Unfair to Saudis?

By Joseph Farah

Saudi Arabia put its best foot forward last week in a public relations offensive designed to persuade Americans the kingdom is sincerely fighting terrorism.

“We believe that our country has been unfairly maligned,” said Adel al-Jubeir, foreign policy adviser to Crown Prince Abdullah.

It was quite a show.

Al-Jubeir is an articulate, westernized spokesman for his country. He is quick with a smile. His English is impeccable. He dresses well. In short, he’s a great PR man.

But will Americans buy the style and forget the substance?

Here’s what I wrote about Saudi Arabia, not after the Sept. 11 attacks by 19 hijackers, 15 of whom were Saudi citizens, but four years earlier:

Sooner or later, America is going to face a major economic and military crisis because of Saudi Arabia. It’s time to start thinking about whether our long-time policy of propping up the royal family in Riyadh is worth the inevitable price. …

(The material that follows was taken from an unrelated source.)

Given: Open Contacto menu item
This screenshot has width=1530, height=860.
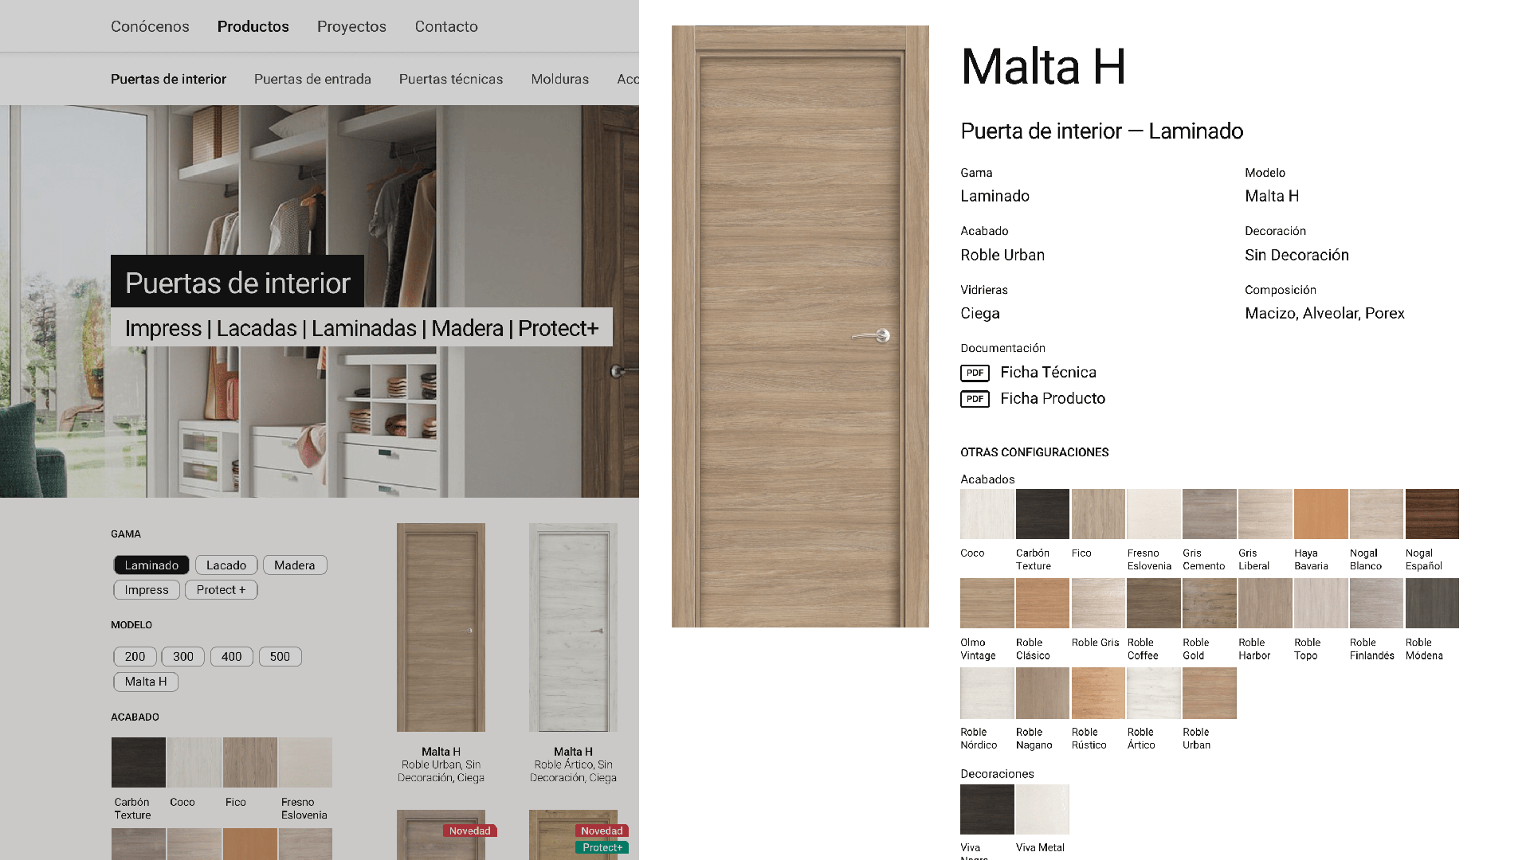Looking at the screenshot, I should [x=445, y=26].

For starters, the Saudi government is an archaic, barbaric dictatorship that has no moral authority to rule. As you read this column, for example, non-Muslims are being persecuted, satellite dishes and other connections to the outside world are being smashed, books are being confiscated and burned and an 8-year-old girl is facing the prospect of being beheaded by sword because her parents are drug smugglers.

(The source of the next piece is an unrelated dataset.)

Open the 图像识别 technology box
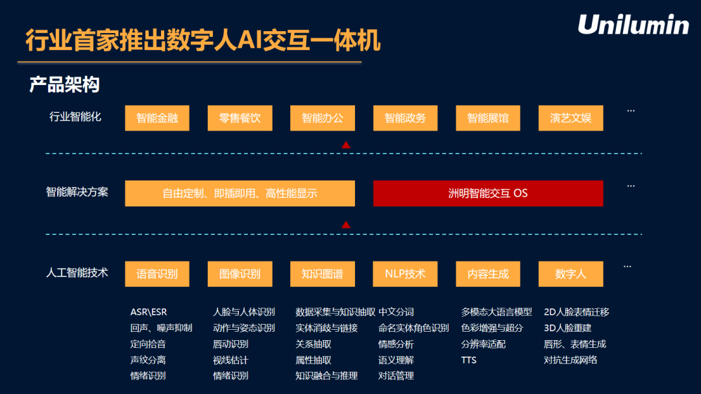Screen dimensions: 701x394 pos(240,274)
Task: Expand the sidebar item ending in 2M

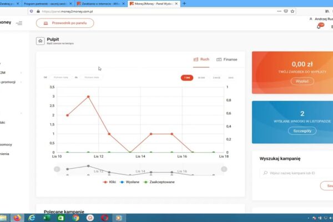Action: click(x=21, y=73)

How and why America would find itself in bed with such a detestable, corrupt and anachronistic monarchy is a long story. Sometimes geo-strategic decisions require unholy alliances. But this one is in dire need of review.

Why? It’s only a matter of time before the Saudis face an internal or external threat that will either draw the United States into war or cause us grave economic dislocation. Remember the Gulf War? It was fought not over Kuwait, but over Saudi Arabia. With the unconscionable cuts in the U.S. military budget wrought by the Clinton administration, America would be incapable of mounting such an offensive again. And, anyway, the next challenge the Saudi government faces is more likely to be a civil war.

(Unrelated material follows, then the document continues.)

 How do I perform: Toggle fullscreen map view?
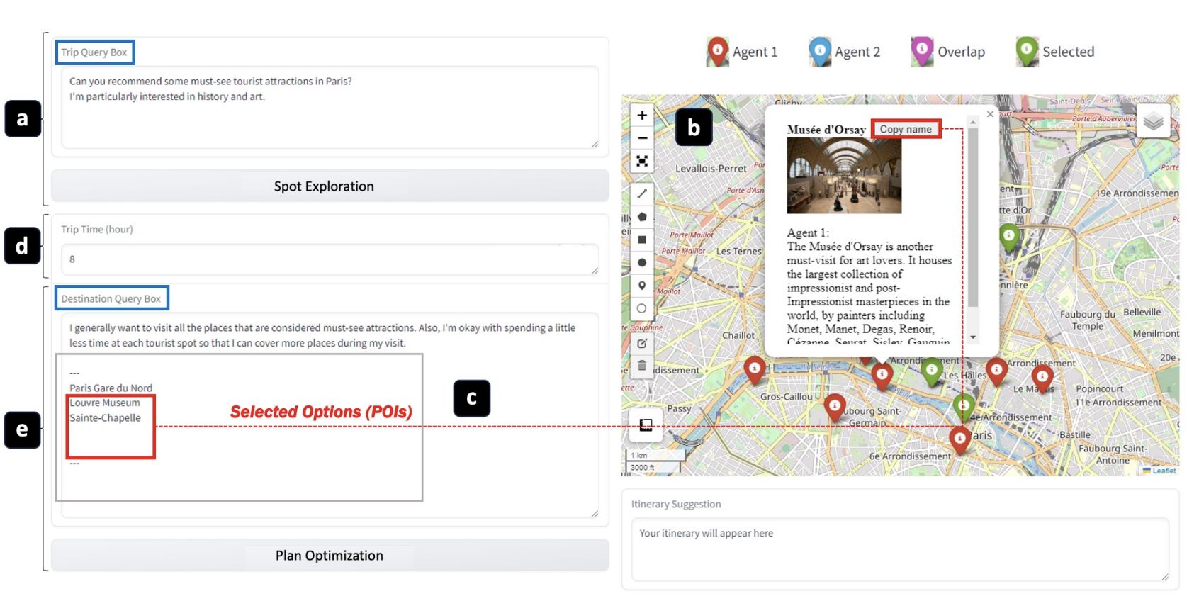(642, 162)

There’s much resentment of the Saudi royal family brewing among the 17 million people who live in the vast desert kingdom. While the Saudis control about a quarter of the world’s oil reserves, only a tiny minority of the population has enjoyed the great wealth we associate with the country. That tiny minority have not been good stewards of the nation’s incredible resources. In fact, they have been profligate. This has led to widespread jealousy and a growing, if still quiet, domestic opposition. …

Of course, there is no freedom for dissent. The press is controlled. There are no political parties. Activists are tortured in medieval fashion. And if anyone speaks out publicly against the royal family, he is likely to disappear. …

So what is the alternative for the United States? Do we have another option than to back the corrupt Saudis against the rising tide of Islamic militancy? Well, it’s time for a roll of the dice.

The U.S. should begin fostering the ideas of freedom and democracy in Saudi Arabia. I know it’s a long shot. There are cultural barriers. Not a single Arab nation has anything close to the kind of freedom we take for granted in the West. But we do live in an information age, and, as they were in the Eastern Bloc, freedom’s best allies can be television, radio and, in the 21st century, the Internet.

It’s time to start demanding that Saudi Arabia open up its society, begin recognizing the inalienable rights of people and beat the Islamic radicals to the punch. Otherwise, once again, we’ll find ourselves on the wrong side of history.

After Sept. 11, it should be much easier to see the truth about Saudi Arabia.

  • The kingdom sponsored the Taliban regime in Afghanistan – the one that, in turn, offered safe harbor and more to Osama bin Laden’s al-Qaida.

  • Bin Laden himself is a member of a prominent and wealthy Saudi family.

  • Saudi Arabia is one of the most backward regimes in the world – withholding all political rights from women and persecuting all religions other than Sunni Islam.

No PR offensive – no matter how well-financed, no matter how well-executed, no matter how stylistically compelling – should ever allow Americans to forget the brutal truth about Saudi Arabia.